One of many key occasions the signal highlights occurred on March 20, 1945, about six weeks earlier than Hitler would take his personal life. “From the ‘Führerbunker,’ Hitler issued the ‘Nero Decree’ — the destruction of all technique of existence of the German civilian inhabitants,” the signal states. “With this mindless order, Hitler displayed his contempt for his supposedly ‘Beloved Germany.'”
Heyne says that the Berliner Unterwelten felt it was crucial to spotlight Hitler’s order. “A lot of the destruction of Germany that occurred in 1945 was due to him,” Heyne says. “His Nero Decree reveals that he had not even a single thought concerning the folks of Germany. It was at all times about him.”

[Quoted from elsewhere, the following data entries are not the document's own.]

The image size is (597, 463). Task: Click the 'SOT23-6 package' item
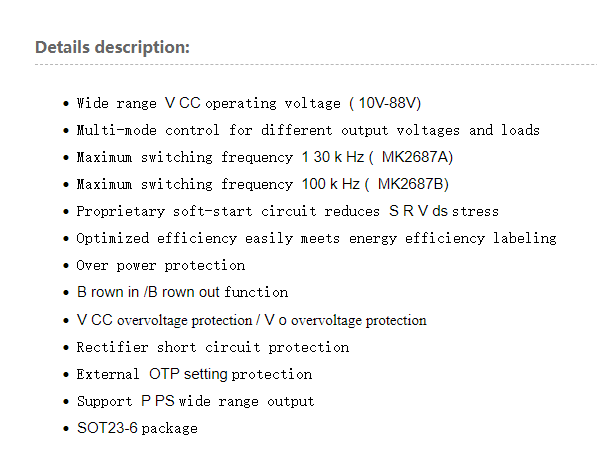[x=137, y=428]
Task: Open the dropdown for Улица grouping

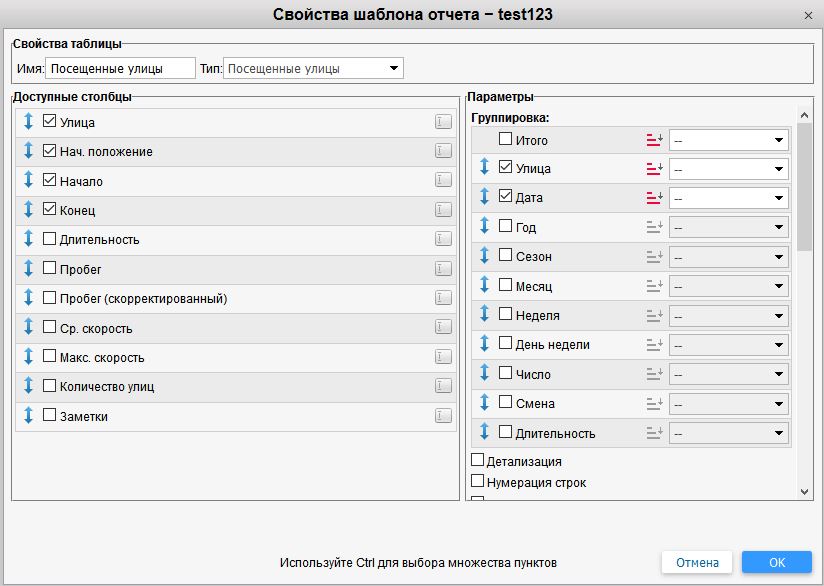Action: tap(729, 169)
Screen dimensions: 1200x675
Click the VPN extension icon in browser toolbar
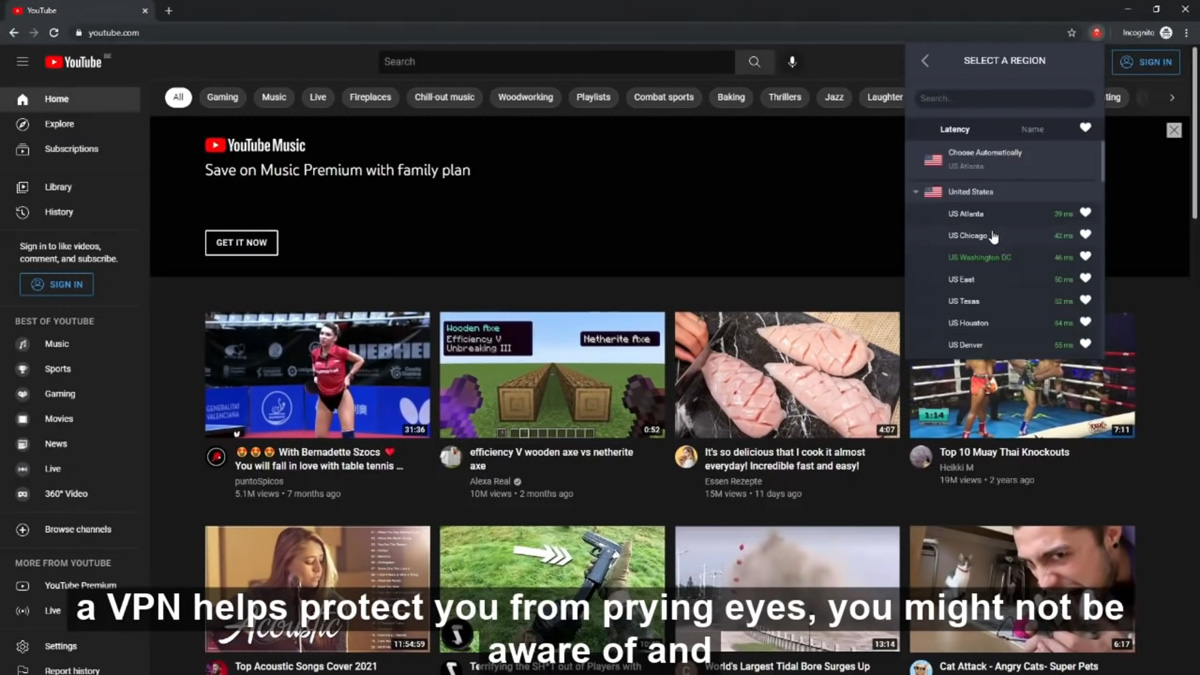pyautogui.click(x=1097, y=33)
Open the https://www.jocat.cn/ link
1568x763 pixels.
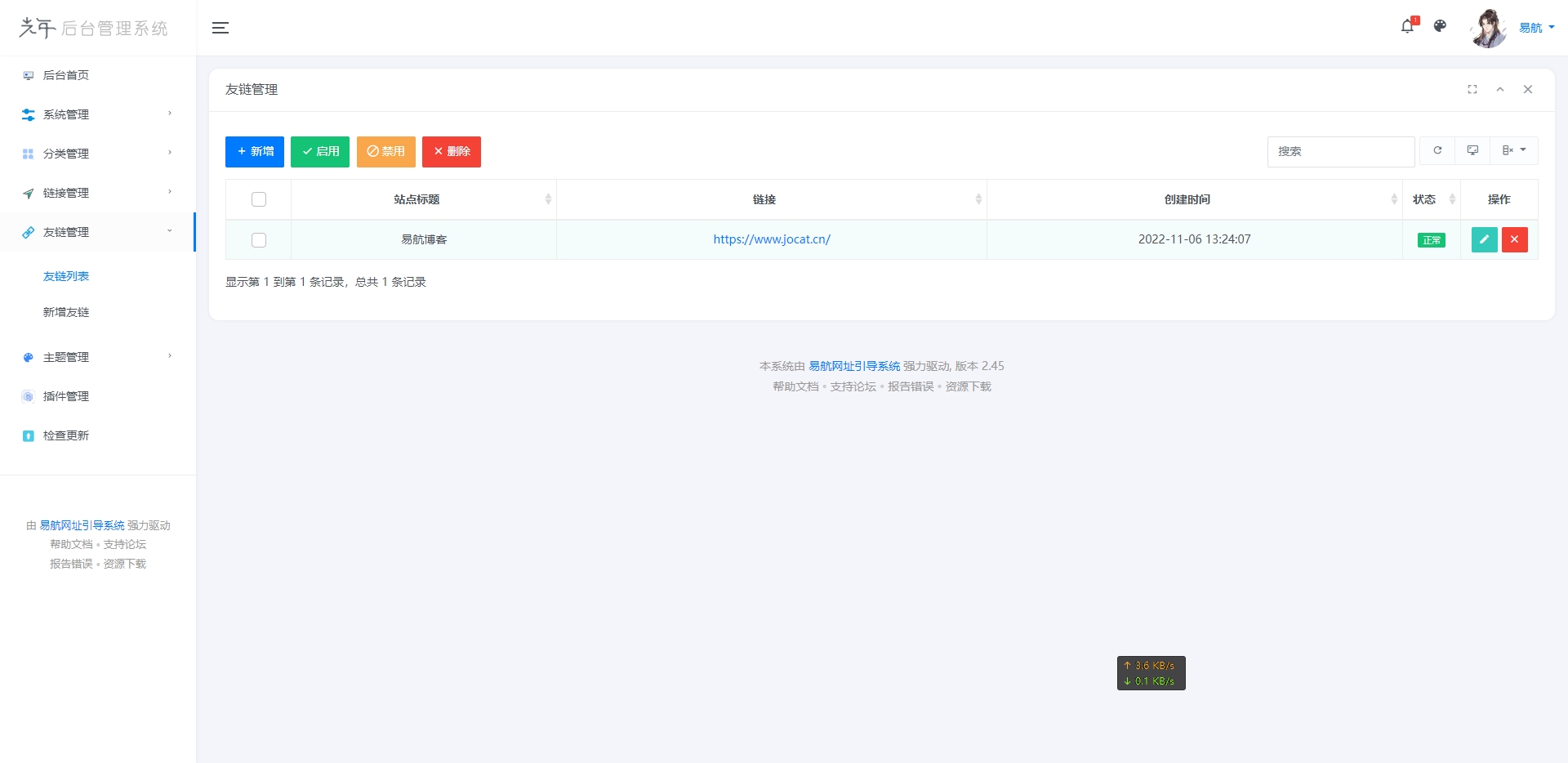(x=772, y=239)
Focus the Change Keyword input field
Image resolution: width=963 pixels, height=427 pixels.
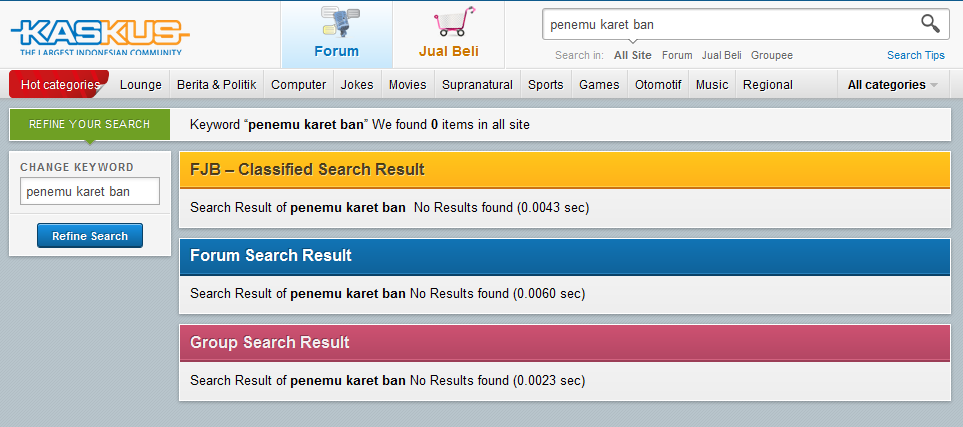[90, 191]
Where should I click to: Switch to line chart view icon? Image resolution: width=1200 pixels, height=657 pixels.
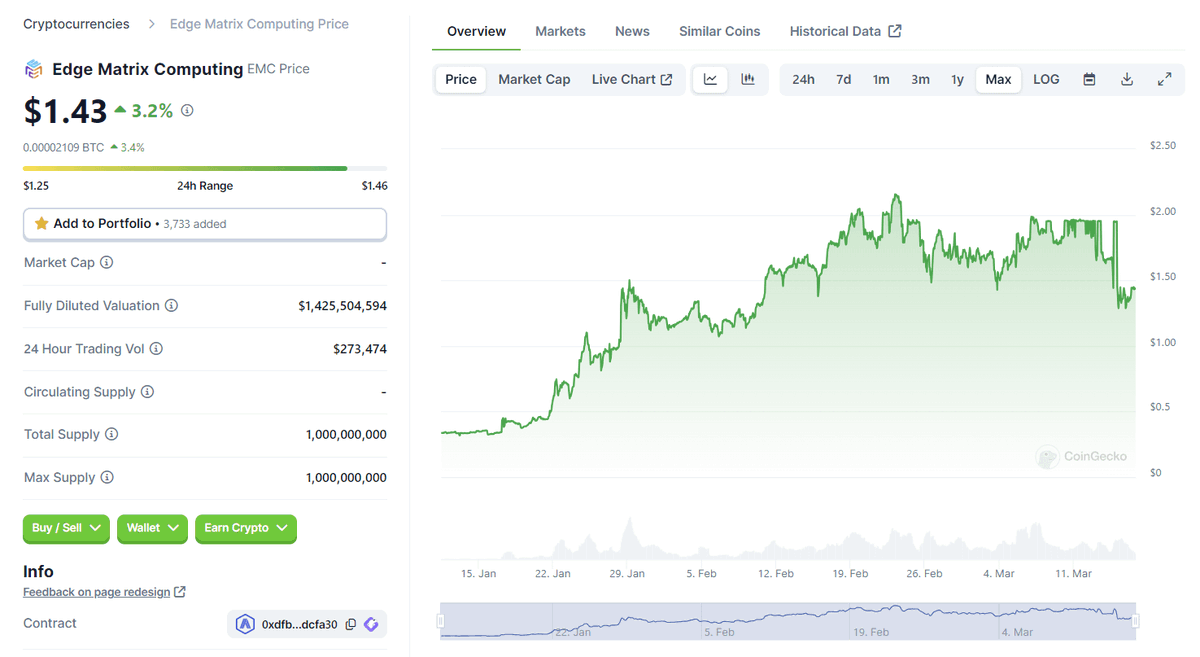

On the day I visited the Führerbunker and skim the knowledge plaque, there have been three sandwich-board commercials standing actually proper behind the signal. They marketed a restaurant that served “All Day Brunch,” a classic bike store, and Mimi Tea. Every had been clearly making an attempt to catch the eyeballs of anybody trying to find out about the place Hitler commanded his army and dedicated suicide. The commercialization of such a morbid place was a bit surreal.
As time has handed — and Berlin has erected sprawling monuments to Nazi victims — Germans appear to have gotten a bit extra comfy with the concept Hitler is a vacationer attraction.
Maybe recognizing that many vacationers had been coming to the Führerbunker and getting disillusioned there was nothing there, a Berlin historical past museum, in 2016, unveiled a full duplicate of Hitler’s bunker that vacationers can now go to. (That is type of just like different repugnant markets; regardless of efforts to discourage and even ban a market, demand typically proves irrepressible and finds keen suppliers. Consider the failure of Prohibition).
The museum, which is a couple of five-minute drive from the ruins of the actual Führerbunker, is known as “Berlin Story Bunker.” When the Führerbunker duplicate was introduced, some Germans criticized the museum for being profitable from what they recommended was a form of Hitler Disneyland.
The museum’s director Wieland Giebel, nonetheless, defended the exhibit. “We don’t need to make a Hitler present right here,” Giebel instructed a German newspaper. “We need to present the tip of World Battle II and what it means if nationwide socialism controls society.”
The Führerbunker duplicate continues to be a part of an exhibit referred to as “Hitler — How It Might Occur.” It markets itself because the story of “How a contemporary, progressive, and cultured state can descend into barbarism in a really brief time, culminating in unimaginable brutality and genocide.”